===== Raw data

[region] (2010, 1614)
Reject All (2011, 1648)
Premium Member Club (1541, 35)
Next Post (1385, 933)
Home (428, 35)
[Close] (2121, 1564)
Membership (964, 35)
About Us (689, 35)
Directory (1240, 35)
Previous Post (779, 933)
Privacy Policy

==========

About this task:
Using the entries above, print each one again without any alteration.

Task output:
[region] (2010, 1614)
Reject All (2011, 1648)
Premium Member Club (1541, 35)
Next Post (1385, 933)
Home (428, 35)
[Close] (2121, 1564)
Membership (964, 35)
About Us (689, 35)
Directory (1240, 35)
Previous Post (779, 933)
Privacy Policy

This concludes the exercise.